SUPPLIED MATERIAL:
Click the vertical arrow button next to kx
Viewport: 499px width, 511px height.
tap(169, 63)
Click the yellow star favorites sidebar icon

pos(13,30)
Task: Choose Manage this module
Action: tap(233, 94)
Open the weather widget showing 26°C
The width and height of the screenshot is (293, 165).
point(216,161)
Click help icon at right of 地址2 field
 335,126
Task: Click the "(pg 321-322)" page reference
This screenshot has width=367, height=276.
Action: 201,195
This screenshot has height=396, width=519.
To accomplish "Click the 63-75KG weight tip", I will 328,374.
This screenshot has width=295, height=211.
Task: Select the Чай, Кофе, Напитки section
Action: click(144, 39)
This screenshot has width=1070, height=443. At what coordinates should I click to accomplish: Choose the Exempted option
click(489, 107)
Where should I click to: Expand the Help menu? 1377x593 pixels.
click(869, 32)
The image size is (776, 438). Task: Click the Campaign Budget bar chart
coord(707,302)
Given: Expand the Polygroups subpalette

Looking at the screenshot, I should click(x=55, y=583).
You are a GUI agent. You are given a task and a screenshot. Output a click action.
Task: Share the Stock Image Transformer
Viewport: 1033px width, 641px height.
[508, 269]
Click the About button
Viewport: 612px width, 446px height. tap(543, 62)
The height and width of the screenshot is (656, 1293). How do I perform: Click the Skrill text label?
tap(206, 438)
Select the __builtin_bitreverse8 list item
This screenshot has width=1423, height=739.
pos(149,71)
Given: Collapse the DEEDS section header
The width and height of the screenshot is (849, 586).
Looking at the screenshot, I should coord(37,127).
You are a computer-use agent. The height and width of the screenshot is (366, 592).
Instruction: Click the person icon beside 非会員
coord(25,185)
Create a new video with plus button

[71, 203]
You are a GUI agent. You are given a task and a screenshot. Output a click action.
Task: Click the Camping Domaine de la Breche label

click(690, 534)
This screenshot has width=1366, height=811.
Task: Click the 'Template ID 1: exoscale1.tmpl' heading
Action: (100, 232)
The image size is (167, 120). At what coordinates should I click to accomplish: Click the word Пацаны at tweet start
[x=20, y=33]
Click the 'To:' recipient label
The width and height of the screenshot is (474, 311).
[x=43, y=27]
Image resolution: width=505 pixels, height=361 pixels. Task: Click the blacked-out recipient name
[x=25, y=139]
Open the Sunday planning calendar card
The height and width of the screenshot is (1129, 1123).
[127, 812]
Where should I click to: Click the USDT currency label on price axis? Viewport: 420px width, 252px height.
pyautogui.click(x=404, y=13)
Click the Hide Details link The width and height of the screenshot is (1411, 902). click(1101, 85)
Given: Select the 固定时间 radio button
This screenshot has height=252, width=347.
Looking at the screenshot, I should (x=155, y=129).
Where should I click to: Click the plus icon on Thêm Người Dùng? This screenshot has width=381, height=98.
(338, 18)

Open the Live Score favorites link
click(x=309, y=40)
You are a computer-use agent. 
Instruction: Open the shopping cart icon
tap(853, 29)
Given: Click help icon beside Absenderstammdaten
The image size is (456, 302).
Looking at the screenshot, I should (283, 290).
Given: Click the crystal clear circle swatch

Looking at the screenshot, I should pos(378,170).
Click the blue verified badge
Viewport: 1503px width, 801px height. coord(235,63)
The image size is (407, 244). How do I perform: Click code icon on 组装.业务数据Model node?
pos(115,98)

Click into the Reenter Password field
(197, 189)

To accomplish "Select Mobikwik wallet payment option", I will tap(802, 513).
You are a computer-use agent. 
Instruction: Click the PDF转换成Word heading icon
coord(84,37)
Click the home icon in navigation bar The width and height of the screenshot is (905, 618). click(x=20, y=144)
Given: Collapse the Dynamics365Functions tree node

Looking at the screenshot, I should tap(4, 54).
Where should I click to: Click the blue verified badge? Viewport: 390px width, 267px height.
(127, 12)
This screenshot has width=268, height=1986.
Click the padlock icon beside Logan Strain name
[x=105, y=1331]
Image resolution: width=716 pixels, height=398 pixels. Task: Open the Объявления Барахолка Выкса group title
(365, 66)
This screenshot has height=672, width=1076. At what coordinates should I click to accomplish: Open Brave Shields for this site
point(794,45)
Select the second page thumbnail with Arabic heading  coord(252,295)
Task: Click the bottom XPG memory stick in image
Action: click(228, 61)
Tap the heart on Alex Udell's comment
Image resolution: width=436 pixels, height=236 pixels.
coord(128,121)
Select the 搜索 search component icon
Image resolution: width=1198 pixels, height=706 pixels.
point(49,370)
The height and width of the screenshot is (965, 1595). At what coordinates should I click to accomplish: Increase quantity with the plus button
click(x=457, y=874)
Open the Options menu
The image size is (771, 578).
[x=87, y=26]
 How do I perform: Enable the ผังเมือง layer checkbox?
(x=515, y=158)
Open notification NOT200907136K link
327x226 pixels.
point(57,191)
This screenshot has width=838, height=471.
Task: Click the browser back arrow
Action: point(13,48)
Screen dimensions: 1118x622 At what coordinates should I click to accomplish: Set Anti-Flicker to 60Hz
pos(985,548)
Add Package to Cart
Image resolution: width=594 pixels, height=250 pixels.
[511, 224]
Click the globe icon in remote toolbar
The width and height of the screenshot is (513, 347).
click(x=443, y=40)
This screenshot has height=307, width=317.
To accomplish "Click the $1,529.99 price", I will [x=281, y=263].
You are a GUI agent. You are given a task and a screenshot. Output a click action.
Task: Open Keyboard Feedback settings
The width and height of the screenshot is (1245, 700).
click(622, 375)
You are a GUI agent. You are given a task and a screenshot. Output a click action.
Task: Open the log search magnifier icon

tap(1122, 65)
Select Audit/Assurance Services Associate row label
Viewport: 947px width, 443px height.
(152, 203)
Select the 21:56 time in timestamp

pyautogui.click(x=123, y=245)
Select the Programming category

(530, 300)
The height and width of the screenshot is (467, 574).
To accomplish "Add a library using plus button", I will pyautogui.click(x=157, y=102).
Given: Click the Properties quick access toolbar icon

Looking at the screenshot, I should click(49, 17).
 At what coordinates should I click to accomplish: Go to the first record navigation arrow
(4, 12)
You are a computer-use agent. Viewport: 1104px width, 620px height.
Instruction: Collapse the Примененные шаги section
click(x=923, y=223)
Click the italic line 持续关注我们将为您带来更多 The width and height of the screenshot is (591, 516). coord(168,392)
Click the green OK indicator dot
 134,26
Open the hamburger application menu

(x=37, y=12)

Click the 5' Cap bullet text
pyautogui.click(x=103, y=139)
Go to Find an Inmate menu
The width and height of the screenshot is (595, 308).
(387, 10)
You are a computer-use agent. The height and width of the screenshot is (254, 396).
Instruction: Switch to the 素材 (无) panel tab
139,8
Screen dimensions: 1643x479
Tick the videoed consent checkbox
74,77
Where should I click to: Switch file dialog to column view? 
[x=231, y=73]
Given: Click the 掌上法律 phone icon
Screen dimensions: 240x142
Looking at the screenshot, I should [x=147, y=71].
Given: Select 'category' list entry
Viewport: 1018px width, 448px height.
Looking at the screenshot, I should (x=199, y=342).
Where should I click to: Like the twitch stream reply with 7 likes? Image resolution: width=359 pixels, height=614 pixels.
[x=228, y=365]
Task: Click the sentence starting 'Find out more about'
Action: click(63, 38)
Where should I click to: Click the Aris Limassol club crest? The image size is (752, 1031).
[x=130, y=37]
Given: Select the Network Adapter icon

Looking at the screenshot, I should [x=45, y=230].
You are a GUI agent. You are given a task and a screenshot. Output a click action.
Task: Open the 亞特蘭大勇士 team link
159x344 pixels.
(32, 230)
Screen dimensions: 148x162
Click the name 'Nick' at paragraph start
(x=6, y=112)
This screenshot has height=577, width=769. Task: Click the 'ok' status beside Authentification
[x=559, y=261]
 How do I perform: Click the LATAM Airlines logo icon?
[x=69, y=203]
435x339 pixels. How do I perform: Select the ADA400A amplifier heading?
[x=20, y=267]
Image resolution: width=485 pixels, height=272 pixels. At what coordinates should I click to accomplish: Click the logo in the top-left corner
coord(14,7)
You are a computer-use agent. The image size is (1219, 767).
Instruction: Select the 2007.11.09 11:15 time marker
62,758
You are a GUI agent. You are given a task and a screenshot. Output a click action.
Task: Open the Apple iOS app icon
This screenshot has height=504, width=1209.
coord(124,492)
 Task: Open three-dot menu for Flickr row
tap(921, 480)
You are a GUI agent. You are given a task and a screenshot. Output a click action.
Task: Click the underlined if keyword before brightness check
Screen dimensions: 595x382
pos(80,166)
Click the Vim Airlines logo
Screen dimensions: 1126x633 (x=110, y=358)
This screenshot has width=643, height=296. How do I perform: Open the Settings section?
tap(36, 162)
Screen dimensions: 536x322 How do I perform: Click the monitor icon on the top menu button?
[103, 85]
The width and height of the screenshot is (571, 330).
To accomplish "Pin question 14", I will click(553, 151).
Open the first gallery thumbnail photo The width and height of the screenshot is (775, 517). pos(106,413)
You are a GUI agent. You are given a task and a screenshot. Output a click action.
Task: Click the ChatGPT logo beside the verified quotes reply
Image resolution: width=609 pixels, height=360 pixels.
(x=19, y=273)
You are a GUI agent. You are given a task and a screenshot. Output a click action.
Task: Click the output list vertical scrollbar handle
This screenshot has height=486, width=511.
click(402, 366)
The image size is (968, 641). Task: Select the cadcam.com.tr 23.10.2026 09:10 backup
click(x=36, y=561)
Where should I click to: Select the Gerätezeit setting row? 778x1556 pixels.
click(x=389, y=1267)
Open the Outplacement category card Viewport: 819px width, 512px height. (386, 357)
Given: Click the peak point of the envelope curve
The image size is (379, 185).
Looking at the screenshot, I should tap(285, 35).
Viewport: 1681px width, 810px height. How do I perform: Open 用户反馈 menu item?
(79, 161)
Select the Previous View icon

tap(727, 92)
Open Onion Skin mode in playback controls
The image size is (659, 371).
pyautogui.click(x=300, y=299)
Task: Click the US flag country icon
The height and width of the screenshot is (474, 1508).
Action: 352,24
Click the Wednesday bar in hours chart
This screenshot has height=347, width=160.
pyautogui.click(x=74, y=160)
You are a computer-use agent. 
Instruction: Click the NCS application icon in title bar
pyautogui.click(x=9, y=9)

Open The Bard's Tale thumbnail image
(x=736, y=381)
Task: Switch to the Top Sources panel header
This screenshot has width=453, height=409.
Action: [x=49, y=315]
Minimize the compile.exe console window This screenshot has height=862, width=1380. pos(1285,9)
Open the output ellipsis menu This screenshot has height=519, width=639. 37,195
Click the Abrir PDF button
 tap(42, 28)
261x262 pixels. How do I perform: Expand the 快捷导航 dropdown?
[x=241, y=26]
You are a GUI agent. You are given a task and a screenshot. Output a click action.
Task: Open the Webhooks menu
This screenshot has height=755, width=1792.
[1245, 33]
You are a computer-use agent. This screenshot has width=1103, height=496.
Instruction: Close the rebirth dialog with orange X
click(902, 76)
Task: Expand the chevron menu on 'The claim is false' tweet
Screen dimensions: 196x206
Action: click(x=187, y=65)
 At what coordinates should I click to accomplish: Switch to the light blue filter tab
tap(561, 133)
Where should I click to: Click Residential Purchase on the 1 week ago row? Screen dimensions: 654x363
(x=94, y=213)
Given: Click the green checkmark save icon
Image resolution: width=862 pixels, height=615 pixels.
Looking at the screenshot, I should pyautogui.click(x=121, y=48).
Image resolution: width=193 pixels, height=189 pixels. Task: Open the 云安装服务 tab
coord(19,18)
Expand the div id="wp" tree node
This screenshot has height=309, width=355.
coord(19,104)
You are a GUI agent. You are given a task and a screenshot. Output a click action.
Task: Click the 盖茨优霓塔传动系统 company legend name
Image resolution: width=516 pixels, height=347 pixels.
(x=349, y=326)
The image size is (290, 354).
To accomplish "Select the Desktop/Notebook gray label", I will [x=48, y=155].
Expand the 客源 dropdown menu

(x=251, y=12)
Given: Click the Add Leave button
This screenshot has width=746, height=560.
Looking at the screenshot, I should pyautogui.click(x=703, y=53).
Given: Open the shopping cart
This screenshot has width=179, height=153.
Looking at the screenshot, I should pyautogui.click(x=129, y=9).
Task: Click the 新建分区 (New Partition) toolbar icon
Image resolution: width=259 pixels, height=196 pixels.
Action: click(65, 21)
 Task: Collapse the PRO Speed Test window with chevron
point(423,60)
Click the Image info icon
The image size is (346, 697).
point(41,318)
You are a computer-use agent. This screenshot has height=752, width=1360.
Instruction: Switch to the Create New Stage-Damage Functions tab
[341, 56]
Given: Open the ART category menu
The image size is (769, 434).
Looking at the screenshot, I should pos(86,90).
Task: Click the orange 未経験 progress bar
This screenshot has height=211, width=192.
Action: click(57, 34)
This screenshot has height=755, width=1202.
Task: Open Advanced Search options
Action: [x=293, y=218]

GOAL OF THE EXERCISE: Check the lines above and copy each one that includes "computer".

EXERCISE OUTPUT:
You are a computer-use agent. The height and width of the screenshot is (366, 592).
You are a computer-use agent. 
You are a computer-use agent. 
You are a computer-use agent. Viewport: 1104px width, 620px height.
You are a computer-use agent. The height and width of the screenshot is (254, 396).
You are a computer-use agent. The image size is (1219, 767).
You are a computer-use agent. 
You are a computer-use agent. This screenshot has width=1103, height=496.
You are a computer-use agent. This screenshot has height=752, width=1360.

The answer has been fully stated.